I read what I want to read. Most of the time that ends up being myself. Most of the time I don’t read what I want to read. I’m obsessed. I am compulsive towards putting things in their proper places. Thus I am back again here. And it really has set me back, but it has to be considered a means of moving me further along at the same time.
I’ve got social media anxiety. That’s what Piper calls it, but neither her nor I think that’s the best term for what I’m dealing with. It’s more of an unwillingness to commit. There are all of these sources birthing my words. I’ve got a small sliced up audience. But I’m learning. I’m trying to grow. Trying to solve this case. There’s a cork board in front of me and I’m laying out the enemies. Follow my thread and I’ll show you God. Can you see my Current Tarot? I call it Fugue State Press. It’s all in how you place your spread and check your fate as much as in how you pick your stream and check your feed.
The salt in my stream continues trying to take me over. The eyes in the back of my head crusting over at the tear ducts. I’m learning to work through this. Rooting my multiple selves in the fixed nature of Scorpio to develop a strong base. Beyond ello, WordPress, Medium, Twitter. A core human being, branching out into the universe.
Piper asked me last night if I have any medication. I told her that I don’t, but I do want to be in a mental hospital sometimes, just for someone to put me in my place. Take me out of the rat race. Keep me in line. Show me the light. No pills.

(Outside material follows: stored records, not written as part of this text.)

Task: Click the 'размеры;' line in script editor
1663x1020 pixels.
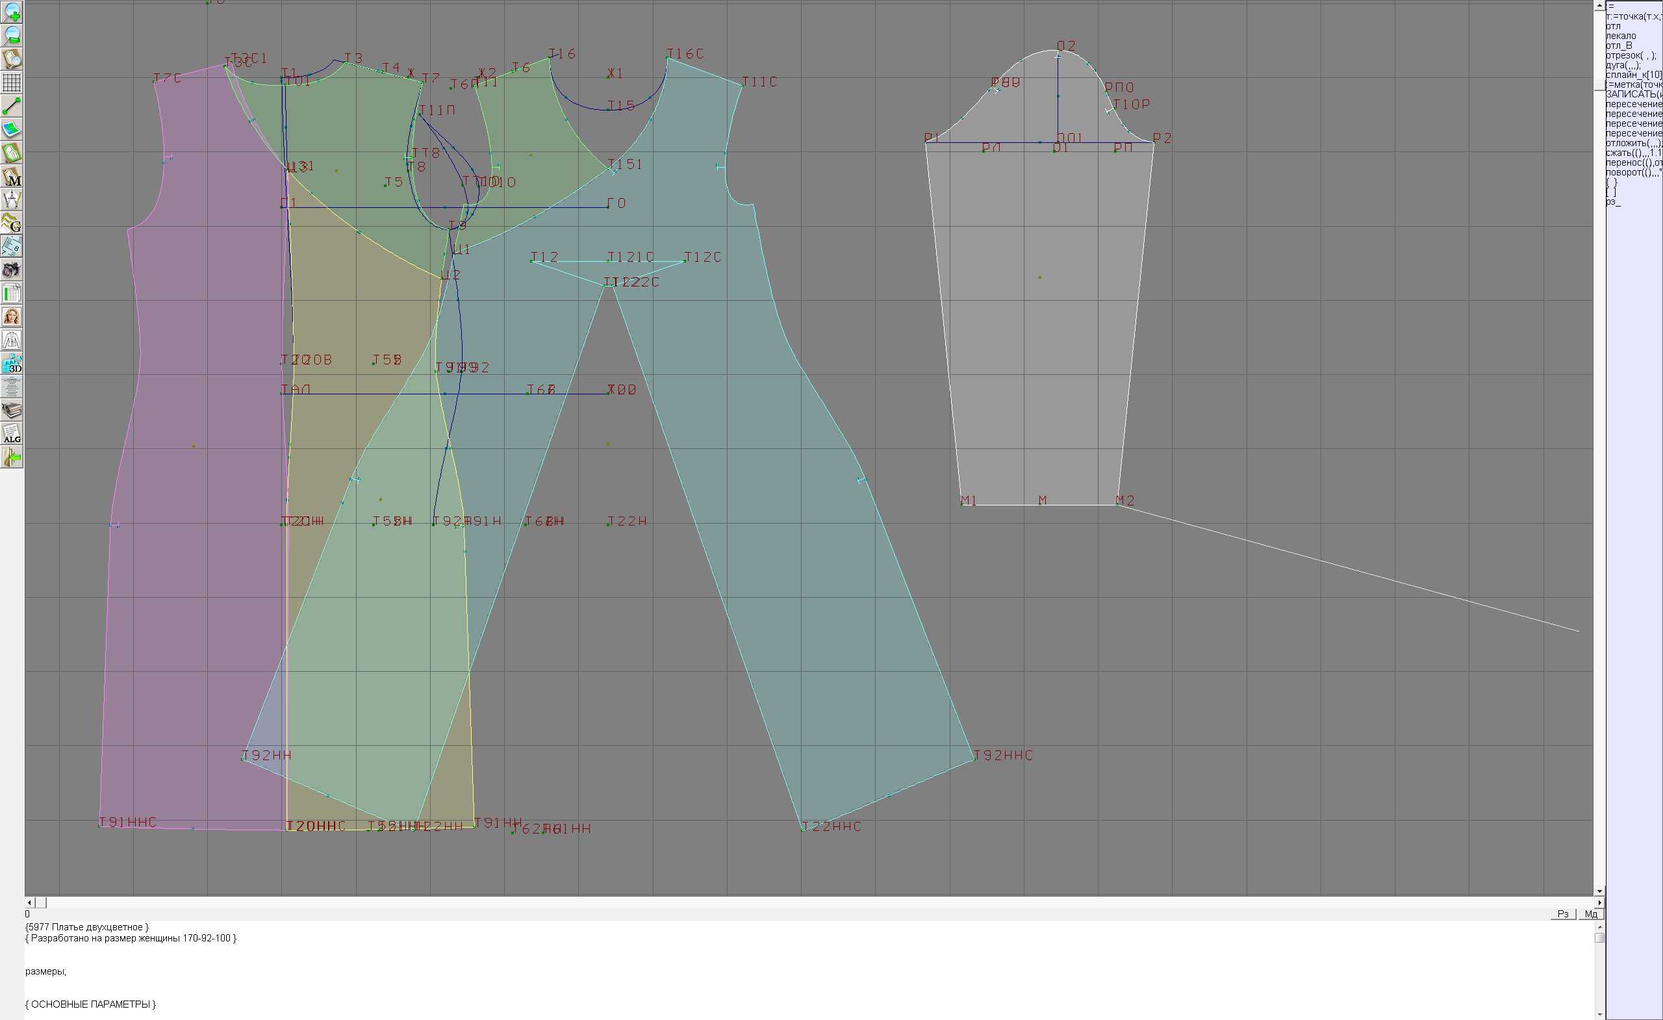Action: click(46, 971)
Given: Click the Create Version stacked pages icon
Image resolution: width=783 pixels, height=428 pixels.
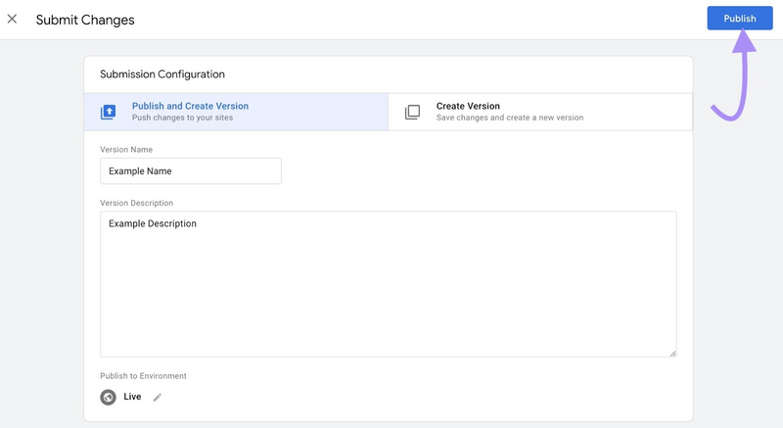Looking at the screenshot, I should (x=412, y=112).
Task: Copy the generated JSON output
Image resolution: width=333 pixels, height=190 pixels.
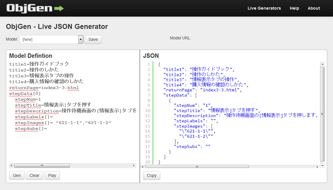Action: (151, 175)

Unless a friend gives them to me and nobody but truly trustable friends monitoring my usage. Of course, that’s also risky, never knowing when I’m going to become a wreck, wrapping myself around street signs like a couple of favorite shirts slipped off. Pills for my pills as there then is no choice but committal.
Question becomes how to whisper this storm? Grabbing ello and taking it with me. Onto the next level, and I assure you, this is on another one. I am my fans and the worship that I've harbored. Small potatoes. Mixed into the minced meat. True of God.
That’s where the blood though there is. Here in this globular egg I’m lugging. Picked from the stars like a sticky berry. We go to court, multiple selves working in tandem to row the boat. Bombed Denmark into Paris, New York, Tokyo, London. I tuck the judge back inside of me, a little fuel for the furthering of our flag.